• **Istruzione data**
Cita dalla sezione del documento il passo che va da "Perché secondo me" a "manifestare contro nulla.".

Quando scrivi: <<“Ai giovani io dico, cercate, e troverete un motivo per indignarvi!”. E i giovani hanno cercato e hanno trovato. >>, sei sicura che Hessel potesse pensare (mutatis mutandis) "cercate su facebook, cercate sui giornali"?
Perché secondo me il vero anello debole del movimento (almeno in italia, sugli altri non saprei esprimermi) è stato il tentativo di copiare il movimento spagnolo, pensando che non si fosse e non ci sarebbe stata nessuna differenza tra noi e loro. Evidentemente così non è stato.
Come hai detto tu stessa, penso che il principio catalizzatore non possa che essere quello politico ma, in questo caso, bisogna superare il momento dell'indignazione (istintivo) e abbracciare un'idea chiara, perchè manifestare contro tutto vuol dire manifestare contro nulla.
(qui trovi delle mie riflessioni a caldo, un pò polemiche e decisamente meno strutturate delle tue: https://www.facebook.com/note.php?note_id=10150336275999495)

• **Elenco**
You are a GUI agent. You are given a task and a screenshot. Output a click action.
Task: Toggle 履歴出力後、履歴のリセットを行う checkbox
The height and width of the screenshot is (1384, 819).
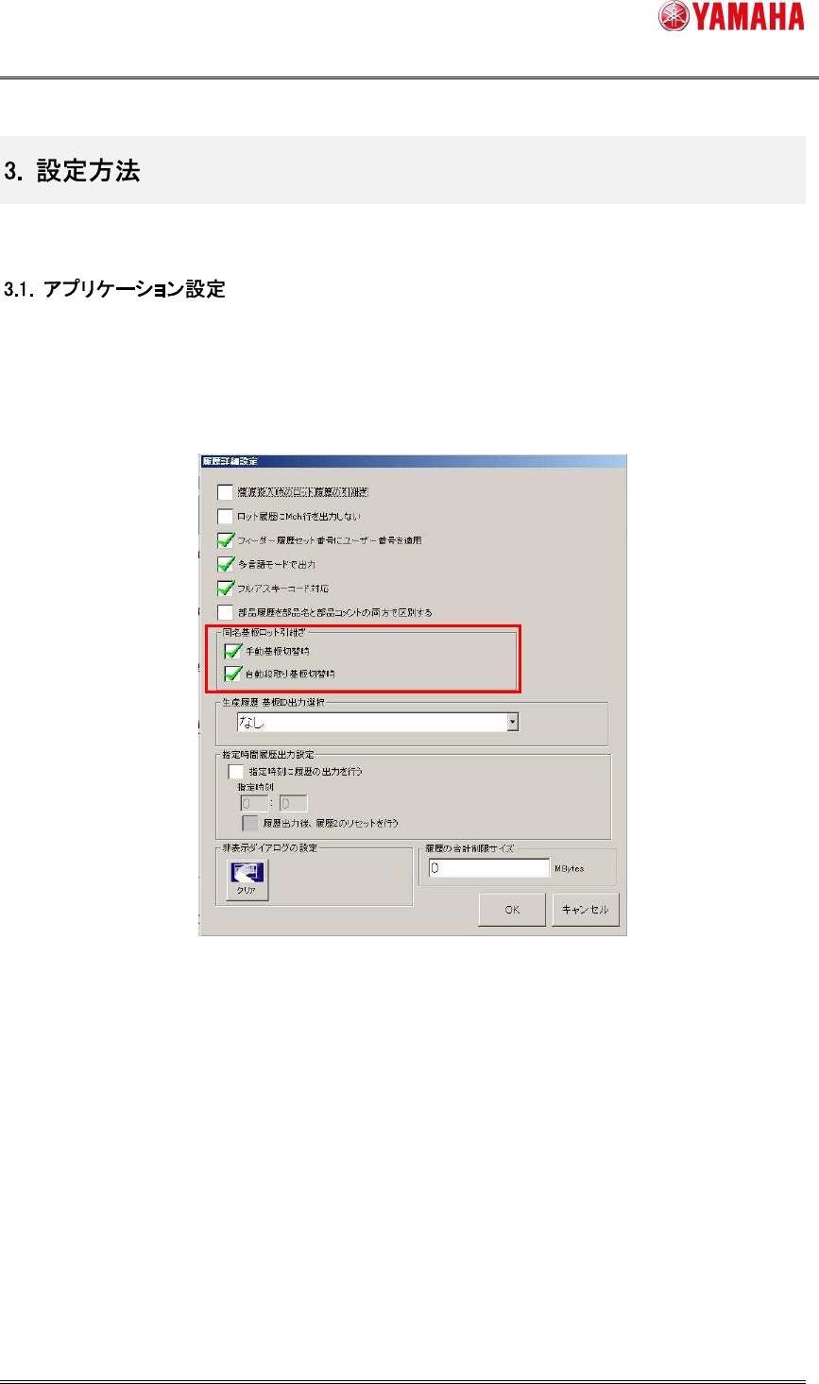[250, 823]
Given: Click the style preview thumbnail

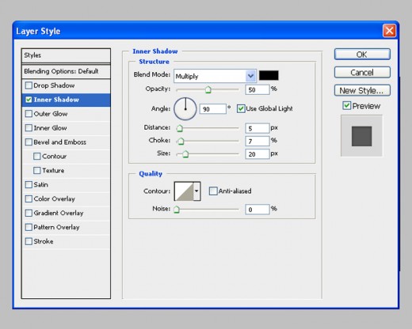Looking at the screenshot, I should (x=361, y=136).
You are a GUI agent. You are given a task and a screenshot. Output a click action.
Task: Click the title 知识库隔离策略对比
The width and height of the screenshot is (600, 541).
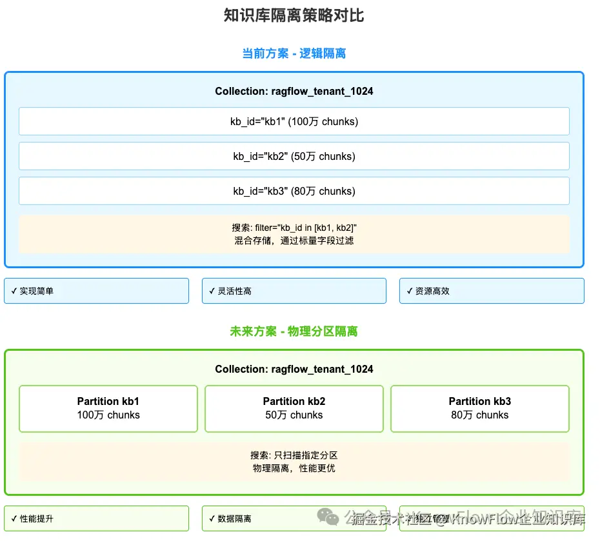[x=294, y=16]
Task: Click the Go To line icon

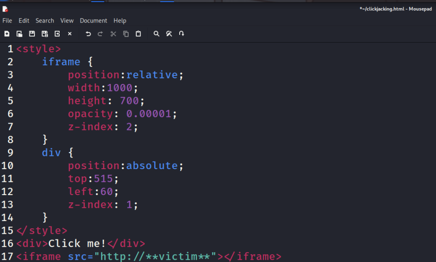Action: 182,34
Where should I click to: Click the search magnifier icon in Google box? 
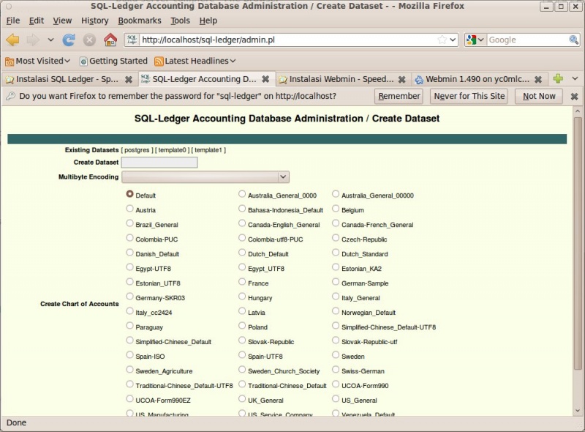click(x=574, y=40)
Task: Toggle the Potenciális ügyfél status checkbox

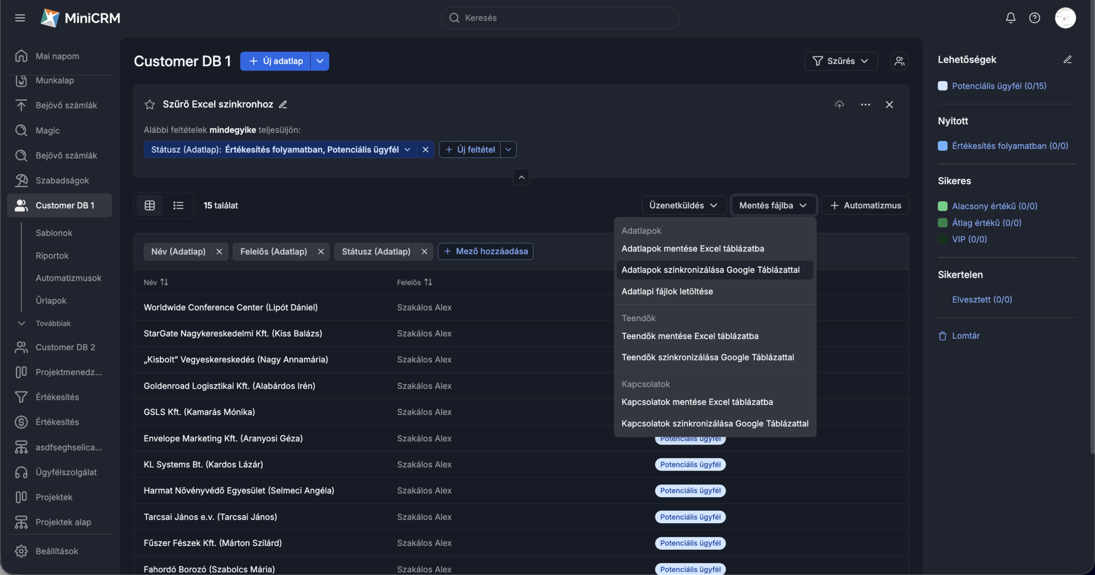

--

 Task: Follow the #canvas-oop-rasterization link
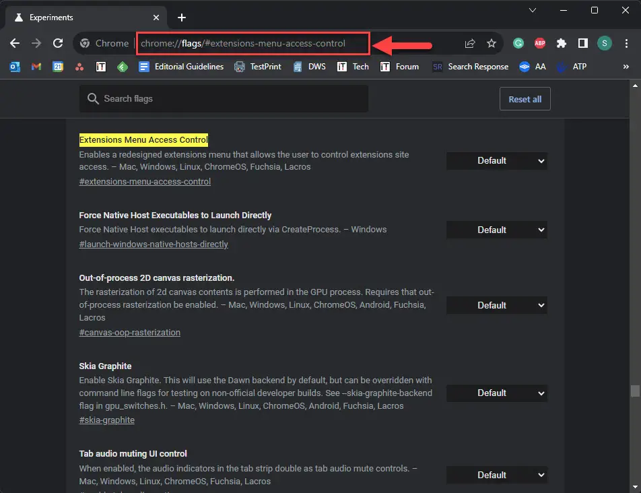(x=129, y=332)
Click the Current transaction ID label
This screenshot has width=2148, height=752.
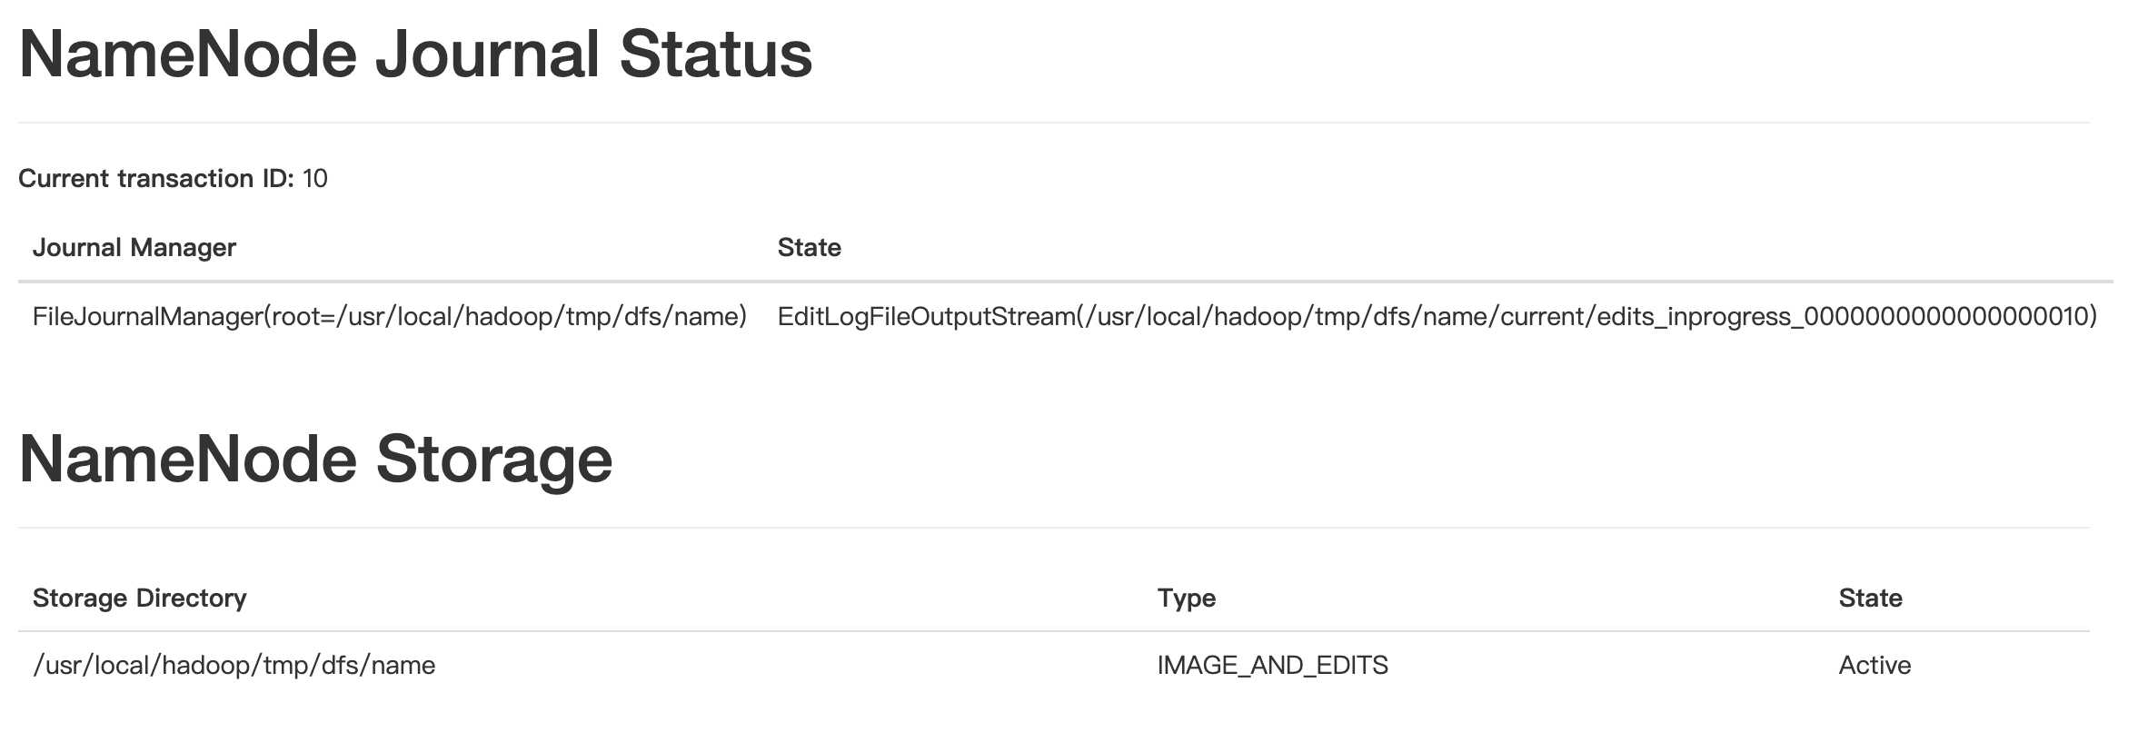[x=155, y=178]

==

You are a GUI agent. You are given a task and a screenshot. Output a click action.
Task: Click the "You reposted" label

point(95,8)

• **Soluzione del problema**
Perché secondo me il vero anello debole del movimento (almeno in italia, sugli altri non saprei esprimermi) è stato il tentativo di copiare il movimento spagnolo, pensando che non si fosse e non ci sarebbe stata nessuna differenza tra noi e loro. Evidentemente così non è stato.
Come hai detto tu stessa, penso che il principio catalizzatore non possa che essere quello politico ma, in questo caso, bisogna superare il momento dell'indignazione (istintivo) e abbracciare un'idea chiara, perchè manifestare contro tutto vuol dire manifestare contro nulla.